> **What you will do**
Print the line containing "You are a computer-use" and every later line of the records. Keep each one exactly as given, ending with the last.

Items listed in a dataset
== == ==
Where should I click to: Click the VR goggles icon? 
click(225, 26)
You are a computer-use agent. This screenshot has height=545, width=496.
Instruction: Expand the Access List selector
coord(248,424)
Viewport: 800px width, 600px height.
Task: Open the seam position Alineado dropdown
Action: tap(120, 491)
== == ==
> **Answer to the exercise**
You are a computer-use agent. This screenshot has height=545, width=496.
Instruction: Expand the Access List selector
coord(248,424)
Viewport: 800px width, 600px height.
Task: Open the seam position Alineado dropdown
Action: tap(120, 491)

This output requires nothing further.